He was a short man, just a tiptoe shy of five feet. But his ideas about public health were all about the big problems of the day. He had a gift for communicating those ideas so well, whether he was talking about mass immunization, the challenge of talking to a conservative society about contraception, the developing world’s need for generic medicines, and the campaign to send doctors to distant communities.
When Dr. Juan Flavier served as health secretary in the first half (1992-1995) of President Fidel Ramos’, he showed how complex public health programs could be explained to the public in memorable and sometimes humorous ways. A favorite photo stands out. Secretary Flavier had been campaigning to ban smoking in government offices and other public places, and for the launch, someone came up with the idea of placing a larger-than-life cigarette with a cartoonish face onstage. In itself, that was not an uncommon idea.
But Flavier, who knew how to ham it up, gave the assembled photojournalists a big grin, then gave the symbolic cigarette an exaggerated karate chop. At the time, it was a good idea that landed him and his campaign against smoking on the front pages of the papers and plenty of airtime. Such a stunt might not work as well these days.
Another moment that showed the health secretary’s ability to communicate memorably developed in Cebu when he paid a visit to Archbishop Ricardo Cardinal Vidal. His errand was impossible. He wanted to ask the cardinal how the church could help remove the stigma that, at the time, was attached to the use of artificial birth control methods. No one, possibly not even the Protestant health secretary himself, expected that an agreement would be reached during the visit. The national conversation about contraceptives, at the time, was too divisive and too painful.
About an hour or so after the meeting began, Cardinal Vidal and Secretary Flavier walked toward a group of us reporters who had waited outside for a brief statement. They did have a few things in common—for one, they were about the same build and height—yet we knew their positions on the matter were impossible to reconcile. This is how Dr. Flavier eased the tension. As soon as they reached us, he looked Cardinal Vidal in the eye and quipped, “As you can see, we see eye to eye.” The good cardinal guffawed. It was beautiful to see. Just because they could not agree on something so important to both of them and their constituencies, did not mean either of them had to be disagreeable about it.
Sometimes, I wonder how Secretary Flavier would have handled the messaging for the public health campaign to prevent this pandemic. I miss his way of breaking down a complex public health issue so that people who didn’t have his expertise or access to new information could understand what was going on, what was at stake, and what we all had to do.
Last week, the president’s spokesman announced that 5,000 workers would receive a dose of the vaccine against Covid-19 on May 1, Labor Day. He called it a “symbolic inoculation ceremony.” It was a strange choice of words. Don’t get me wrong. I feel happy for the 5,000 who got jabbed yesterday and would like to learn more about them and their circumstances.
But why call it symbolic? A symbol is a thing that stands for something else, the way a hospital bed in Metro Manila these days might represent the view that limited public goods get distributed, in some cases, on the basis of privilege or powerful connections rather than actual need.

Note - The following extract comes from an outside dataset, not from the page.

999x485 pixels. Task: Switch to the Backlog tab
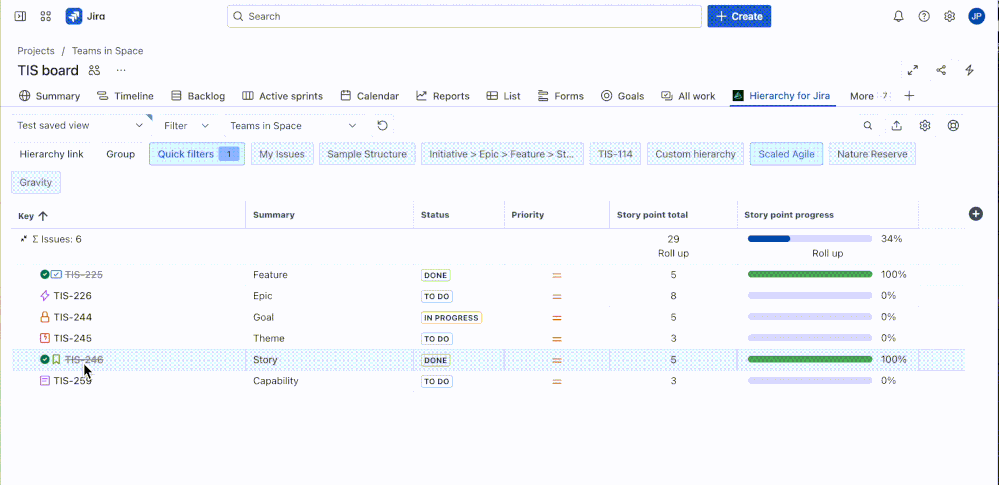coord(198,96)
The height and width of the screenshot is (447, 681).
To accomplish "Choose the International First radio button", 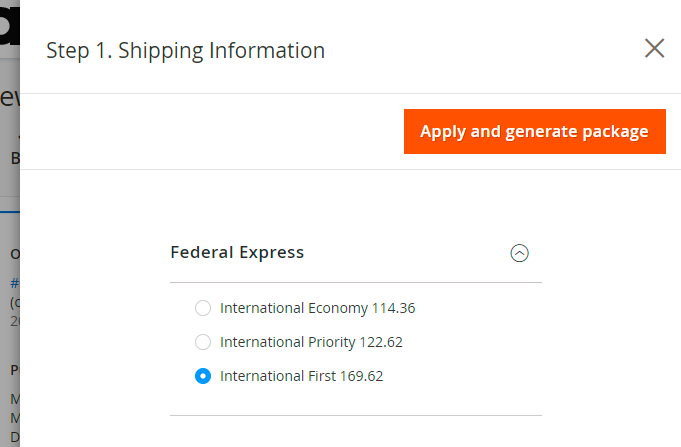I will 203,376.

What happened was an inoculation program for a limited number of workers who would otherwise have had to wait months more to get protection from this virus. They were granted the privilege of jumping the queue because it was Labor Day and some symbol of order, some reassurance was needed. It was not an occasion for humor, obviously. Still, I wish someone with the late Dr. Flavier’s gift for communicating about public health could have handled this particular moment better, imparting more depth, credibility and yes, hope.